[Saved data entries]
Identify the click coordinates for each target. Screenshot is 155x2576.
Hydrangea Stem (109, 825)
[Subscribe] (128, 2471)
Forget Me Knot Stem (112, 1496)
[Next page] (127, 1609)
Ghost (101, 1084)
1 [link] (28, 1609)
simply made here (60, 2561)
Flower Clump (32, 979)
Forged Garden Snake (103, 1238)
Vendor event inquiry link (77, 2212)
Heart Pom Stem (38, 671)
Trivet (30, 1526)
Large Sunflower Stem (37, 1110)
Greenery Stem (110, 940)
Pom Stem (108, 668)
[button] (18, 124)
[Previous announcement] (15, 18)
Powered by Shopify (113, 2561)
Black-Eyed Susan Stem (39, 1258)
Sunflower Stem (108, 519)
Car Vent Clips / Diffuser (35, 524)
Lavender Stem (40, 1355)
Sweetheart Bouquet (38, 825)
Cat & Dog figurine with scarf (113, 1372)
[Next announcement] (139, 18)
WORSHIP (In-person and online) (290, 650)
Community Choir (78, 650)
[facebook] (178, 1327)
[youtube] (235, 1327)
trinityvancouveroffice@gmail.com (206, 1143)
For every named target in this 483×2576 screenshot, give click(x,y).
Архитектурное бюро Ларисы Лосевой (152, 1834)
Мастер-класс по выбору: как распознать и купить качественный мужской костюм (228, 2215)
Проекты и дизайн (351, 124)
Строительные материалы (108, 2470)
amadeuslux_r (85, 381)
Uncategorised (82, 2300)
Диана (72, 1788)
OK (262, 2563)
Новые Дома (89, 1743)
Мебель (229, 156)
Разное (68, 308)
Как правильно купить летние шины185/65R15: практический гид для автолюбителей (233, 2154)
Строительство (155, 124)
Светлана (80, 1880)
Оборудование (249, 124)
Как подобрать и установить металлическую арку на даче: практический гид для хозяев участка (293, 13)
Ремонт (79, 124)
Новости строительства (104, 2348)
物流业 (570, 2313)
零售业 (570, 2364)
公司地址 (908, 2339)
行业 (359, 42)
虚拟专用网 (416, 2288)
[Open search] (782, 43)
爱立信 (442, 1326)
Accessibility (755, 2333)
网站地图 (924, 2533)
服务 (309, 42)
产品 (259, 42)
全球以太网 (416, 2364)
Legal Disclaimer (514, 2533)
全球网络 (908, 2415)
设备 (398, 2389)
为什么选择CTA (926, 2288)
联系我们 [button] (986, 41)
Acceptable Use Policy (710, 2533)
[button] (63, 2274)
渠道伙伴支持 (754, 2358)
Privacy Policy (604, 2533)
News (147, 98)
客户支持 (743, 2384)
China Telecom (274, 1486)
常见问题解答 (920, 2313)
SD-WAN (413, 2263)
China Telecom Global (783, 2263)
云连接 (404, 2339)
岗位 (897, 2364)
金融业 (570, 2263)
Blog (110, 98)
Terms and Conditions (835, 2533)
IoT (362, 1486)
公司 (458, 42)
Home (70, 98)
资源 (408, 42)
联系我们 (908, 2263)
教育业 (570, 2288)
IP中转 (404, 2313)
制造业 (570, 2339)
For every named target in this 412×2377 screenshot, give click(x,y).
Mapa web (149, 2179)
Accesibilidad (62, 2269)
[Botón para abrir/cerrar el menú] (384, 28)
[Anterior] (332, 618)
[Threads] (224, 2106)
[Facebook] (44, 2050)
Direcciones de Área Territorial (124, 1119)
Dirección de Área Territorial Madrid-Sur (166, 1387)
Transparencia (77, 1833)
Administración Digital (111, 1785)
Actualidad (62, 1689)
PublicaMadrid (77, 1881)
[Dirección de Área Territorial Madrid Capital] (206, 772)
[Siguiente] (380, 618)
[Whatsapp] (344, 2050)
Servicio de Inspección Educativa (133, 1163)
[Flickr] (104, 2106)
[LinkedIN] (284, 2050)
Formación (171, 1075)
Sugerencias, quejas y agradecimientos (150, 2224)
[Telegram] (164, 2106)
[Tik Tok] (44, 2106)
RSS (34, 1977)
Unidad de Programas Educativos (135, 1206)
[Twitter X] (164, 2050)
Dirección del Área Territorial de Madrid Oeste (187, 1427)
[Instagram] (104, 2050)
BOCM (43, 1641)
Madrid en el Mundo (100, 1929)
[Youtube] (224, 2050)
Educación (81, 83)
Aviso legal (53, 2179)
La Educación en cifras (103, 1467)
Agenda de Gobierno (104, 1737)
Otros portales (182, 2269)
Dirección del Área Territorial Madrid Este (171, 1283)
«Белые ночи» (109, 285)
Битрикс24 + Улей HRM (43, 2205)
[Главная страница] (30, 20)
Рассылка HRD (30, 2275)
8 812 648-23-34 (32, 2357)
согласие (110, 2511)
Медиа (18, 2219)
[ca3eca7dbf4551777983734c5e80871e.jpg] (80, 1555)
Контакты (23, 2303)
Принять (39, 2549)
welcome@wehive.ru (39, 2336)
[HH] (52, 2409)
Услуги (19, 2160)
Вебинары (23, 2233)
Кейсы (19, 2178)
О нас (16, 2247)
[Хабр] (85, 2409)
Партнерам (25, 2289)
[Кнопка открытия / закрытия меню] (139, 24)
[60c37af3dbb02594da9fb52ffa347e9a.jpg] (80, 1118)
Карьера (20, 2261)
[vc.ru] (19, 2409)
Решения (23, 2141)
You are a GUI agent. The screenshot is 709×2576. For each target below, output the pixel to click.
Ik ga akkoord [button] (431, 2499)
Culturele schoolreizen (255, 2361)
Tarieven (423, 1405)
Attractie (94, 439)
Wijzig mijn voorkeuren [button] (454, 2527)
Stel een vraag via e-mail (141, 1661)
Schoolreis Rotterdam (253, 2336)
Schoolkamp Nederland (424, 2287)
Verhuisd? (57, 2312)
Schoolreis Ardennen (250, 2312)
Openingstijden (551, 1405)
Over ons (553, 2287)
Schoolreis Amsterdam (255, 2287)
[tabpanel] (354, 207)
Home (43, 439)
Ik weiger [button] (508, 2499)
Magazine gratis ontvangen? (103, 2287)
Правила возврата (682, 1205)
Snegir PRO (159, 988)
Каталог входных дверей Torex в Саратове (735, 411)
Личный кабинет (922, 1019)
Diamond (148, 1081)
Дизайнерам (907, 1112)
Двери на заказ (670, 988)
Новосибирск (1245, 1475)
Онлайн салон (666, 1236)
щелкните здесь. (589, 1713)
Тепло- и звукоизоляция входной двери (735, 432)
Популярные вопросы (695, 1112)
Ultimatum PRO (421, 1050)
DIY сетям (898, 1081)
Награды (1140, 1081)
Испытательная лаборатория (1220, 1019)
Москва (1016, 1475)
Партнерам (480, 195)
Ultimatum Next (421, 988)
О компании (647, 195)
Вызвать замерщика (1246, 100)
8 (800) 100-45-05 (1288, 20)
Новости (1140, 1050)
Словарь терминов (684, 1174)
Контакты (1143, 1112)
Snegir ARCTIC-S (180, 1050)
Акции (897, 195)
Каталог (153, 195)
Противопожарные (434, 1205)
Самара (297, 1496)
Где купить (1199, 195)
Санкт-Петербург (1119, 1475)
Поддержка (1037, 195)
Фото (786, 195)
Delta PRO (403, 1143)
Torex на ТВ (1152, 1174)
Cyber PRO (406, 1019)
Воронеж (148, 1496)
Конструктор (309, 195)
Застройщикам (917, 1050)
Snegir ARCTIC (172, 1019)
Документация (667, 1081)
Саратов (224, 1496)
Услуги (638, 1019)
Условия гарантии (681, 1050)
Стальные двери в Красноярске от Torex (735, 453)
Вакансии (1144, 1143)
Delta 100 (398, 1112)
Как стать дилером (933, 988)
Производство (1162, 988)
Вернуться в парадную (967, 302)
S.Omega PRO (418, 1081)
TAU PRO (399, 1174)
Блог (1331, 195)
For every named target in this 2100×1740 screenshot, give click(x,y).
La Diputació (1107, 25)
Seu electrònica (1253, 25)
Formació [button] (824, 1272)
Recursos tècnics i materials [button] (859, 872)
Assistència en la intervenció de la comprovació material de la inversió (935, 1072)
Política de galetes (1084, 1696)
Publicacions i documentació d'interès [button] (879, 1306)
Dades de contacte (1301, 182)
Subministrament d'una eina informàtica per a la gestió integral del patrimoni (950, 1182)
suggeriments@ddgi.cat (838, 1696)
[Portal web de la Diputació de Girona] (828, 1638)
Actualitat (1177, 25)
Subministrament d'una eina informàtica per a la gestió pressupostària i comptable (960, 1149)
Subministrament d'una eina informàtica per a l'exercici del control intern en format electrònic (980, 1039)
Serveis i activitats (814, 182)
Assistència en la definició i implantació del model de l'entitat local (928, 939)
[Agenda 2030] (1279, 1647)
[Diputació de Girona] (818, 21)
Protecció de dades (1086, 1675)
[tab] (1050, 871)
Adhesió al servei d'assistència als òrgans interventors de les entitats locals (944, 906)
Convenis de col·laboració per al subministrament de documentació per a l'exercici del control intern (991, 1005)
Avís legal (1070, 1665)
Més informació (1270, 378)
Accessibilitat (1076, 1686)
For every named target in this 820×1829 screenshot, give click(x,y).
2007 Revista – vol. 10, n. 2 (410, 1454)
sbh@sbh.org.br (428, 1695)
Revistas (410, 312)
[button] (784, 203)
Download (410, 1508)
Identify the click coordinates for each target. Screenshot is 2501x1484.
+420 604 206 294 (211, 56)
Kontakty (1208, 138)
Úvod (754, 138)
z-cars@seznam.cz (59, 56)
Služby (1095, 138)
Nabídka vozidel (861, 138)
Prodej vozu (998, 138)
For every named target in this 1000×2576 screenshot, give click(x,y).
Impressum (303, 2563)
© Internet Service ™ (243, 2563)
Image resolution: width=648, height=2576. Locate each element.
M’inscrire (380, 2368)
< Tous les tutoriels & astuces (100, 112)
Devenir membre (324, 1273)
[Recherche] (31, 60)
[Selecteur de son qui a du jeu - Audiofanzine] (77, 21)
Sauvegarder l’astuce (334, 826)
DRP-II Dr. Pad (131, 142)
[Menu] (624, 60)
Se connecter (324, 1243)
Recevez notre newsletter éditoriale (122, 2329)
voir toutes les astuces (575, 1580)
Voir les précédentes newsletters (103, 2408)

→ Activity
Please reproduce exactly the lines above, beginning with the first and ending with the line that contains "Проекты и дизайн (351, 124)", and include nothing outside that range.

→ Response for this exercise
Identify the click coordinates for each target. Screenshot is 155x2576.
Hydrangea Stem (109, 825)
[Subscribe] (128, 2471)
Forget Me Knot Stem (112, 1496)
[Next page] (127, 1609)
Ghost (101, 1084)
1 [link] (28, 1609)
simply made here (60, 2561)
Flower Clump (32, 979)
Forged Garden Snake (103, 1238)
Vendor event inquiry link (77, 2212)
Heart Pom Stem (38, 671)
Trivet (30, 1526)
Large Sunflower Stem (37, 1110)
Greenery Stem (110, 940)
Pom Stem (108, 668)
[button] (18, 124)
[Previous announcement] (15, 18)
Powered by Shopify (113, 2561)
Black-Eyed Susan Stem (39, 1258)
Sunflower Stem (108, 519)
Car Vent Clips / Diffuser (35, 524)
Lavender Stem (40, 1355)
Sweetheart Bouquet (38, 825)
Cat & Dog figurine with scarf (113, 1372)
[Next announcement] (139, 18)
WORSHIP (In-person and online) (290, 650)
Community Choir (78, 650)
[facebook] (178, 1327)
[youtube] (235, 1327)
trinityvancouveroffice@gmail.com (206, 1143)
For every named target in this 483×2576 screenshot, give click(x,y).
Архитектурное бюро Ларисы Лосевой (152, 1834)
Мастер-класс по выбору: как распознать и купить качественный мужской костюм (228, 2215)
Проекты и дизайн (351, 124)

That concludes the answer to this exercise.